After identifying the best checkpoint from the fine-tuning phase, we proceed with the following steps:

- **Load Best Model from Checkpoint:**  
    The model is reconstructed using the weights stored in the best checkpoint file (`best_checkpoint_model_path`).  
    This ensures that all parameters reflect the optimal state achieved during training.

- **Save Final Model Weights:**  
    The loaded model's weights are saved as a `.pth` file in the project directory.  
    This file can be used for future inference, deployment, or further experimentation.

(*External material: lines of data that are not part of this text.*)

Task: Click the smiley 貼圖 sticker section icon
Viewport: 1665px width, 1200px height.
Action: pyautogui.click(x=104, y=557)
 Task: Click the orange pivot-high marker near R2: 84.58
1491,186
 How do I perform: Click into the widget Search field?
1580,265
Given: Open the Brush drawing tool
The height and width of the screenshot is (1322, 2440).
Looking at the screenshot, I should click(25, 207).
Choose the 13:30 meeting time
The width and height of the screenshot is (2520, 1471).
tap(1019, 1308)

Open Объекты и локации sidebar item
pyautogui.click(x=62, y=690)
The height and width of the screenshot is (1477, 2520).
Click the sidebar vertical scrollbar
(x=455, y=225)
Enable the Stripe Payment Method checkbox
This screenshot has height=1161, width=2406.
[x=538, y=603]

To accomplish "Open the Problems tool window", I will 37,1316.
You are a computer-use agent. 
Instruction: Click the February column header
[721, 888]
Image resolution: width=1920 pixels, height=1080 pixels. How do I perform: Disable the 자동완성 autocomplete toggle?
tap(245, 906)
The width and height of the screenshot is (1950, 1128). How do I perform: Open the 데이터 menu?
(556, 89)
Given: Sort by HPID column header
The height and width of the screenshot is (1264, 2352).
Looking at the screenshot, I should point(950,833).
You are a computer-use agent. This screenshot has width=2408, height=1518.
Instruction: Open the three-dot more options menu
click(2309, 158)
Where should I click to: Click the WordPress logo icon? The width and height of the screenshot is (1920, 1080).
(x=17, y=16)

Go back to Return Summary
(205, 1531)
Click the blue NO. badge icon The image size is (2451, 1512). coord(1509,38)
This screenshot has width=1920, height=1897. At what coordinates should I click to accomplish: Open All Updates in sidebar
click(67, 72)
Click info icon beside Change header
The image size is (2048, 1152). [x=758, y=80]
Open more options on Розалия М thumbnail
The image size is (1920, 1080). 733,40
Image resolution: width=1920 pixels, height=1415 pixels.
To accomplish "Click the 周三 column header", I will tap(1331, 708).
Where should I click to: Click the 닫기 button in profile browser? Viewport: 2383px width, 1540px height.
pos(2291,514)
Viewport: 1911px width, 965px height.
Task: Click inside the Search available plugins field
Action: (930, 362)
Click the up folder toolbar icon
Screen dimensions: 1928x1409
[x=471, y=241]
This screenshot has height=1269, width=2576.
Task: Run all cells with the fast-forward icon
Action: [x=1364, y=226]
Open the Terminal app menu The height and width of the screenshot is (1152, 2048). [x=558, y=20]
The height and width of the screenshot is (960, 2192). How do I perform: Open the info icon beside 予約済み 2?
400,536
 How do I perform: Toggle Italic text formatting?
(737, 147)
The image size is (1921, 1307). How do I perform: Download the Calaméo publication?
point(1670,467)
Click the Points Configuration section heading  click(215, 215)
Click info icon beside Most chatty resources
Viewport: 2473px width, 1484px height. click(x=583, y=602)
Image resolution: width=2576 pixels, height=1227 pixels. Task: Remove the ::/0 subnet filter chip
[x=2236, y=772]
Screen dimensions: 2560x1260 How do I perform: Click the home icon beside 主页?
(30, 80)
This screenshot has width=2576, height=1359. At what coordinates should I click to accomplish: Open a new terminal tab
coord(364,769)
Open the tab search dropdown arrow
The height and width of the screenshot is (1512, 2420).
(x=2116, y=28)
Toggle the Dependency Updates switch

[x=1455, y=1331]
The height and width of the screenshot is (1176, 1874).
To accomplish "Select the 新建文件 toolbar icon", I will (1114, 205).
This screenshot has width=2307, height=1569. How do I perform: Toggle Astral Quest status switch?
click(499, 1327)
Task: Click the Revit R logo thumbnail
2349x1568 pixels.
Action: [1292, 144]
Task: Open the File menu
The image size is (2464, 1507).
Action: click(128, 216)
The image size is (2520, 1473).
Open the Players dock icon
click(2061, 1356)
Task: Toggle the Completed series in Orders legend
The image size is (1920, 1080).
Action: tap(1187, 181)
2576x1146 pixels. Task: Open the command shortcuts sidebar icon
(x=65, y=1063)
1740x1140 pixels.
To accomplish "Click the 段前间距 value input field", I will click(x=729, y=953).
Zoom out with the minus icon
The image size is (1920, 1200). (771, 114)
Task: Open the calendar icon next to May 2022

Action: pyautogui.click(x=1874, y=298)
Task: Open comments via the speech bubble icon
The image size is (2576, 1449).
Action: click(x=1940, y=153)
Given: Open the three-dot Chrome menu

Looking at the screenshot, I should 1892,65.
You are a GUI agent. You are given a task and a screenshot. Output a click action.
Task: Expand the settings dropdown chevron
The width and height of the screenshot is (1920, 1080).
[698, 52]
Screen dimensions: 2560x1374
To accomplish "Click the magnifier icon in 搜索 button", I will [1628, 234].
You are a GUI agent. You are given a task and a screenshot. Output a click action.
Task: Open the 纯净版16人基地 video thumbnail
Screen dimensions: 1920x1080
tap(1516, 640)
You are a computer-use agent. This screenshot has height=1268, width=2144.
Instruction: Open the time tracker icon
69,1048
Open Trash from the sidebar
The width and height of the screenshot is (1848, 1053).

By saving the final model weights, we ensure reproducibility and simplify downstream usage for clinical or research applications.

In [None]:
best_model = DenseNetClassifierMulticlass.load_from_checkpoint(best_checkpoint_model_path)

In [None]:
torch.save(best_model.state_dict(), f"{PROJECT_PATH}/best_ft_braTS_multiclass.pth")

# Conclusion

> This notebook marks a significant milestone in my personal learning journey as I transitioned from standard PyTorch to PyTorch Lightning.

Through this experience, I gained valuable insights into:
- How to manage deep learning projects modularly for increased clarity and maintainability.
- The practical benefits of PyTorch Lightning in simplifying training workflows, including built-in support for checkpointing, logging, and callbacks.
- Implementing a two-phase training strategy (warm-up and fine-tune) to effectively adapt pre-trained models to new tasks.
- Recognizing and correcting previous errors in the binary runner, resulting in cleaner logic and more reliable metric tracking.

> While focused on model training and storage, this notebook lays a solid foundation for the future evaluation and inference phases, which will be handled separately to keep the workflow clean and manageable.

This hands-on exploration not only deepened my understanding of deep learning engineering best practices but also established a professional and reproducible body of work that can be extended or adapted for other projects and users.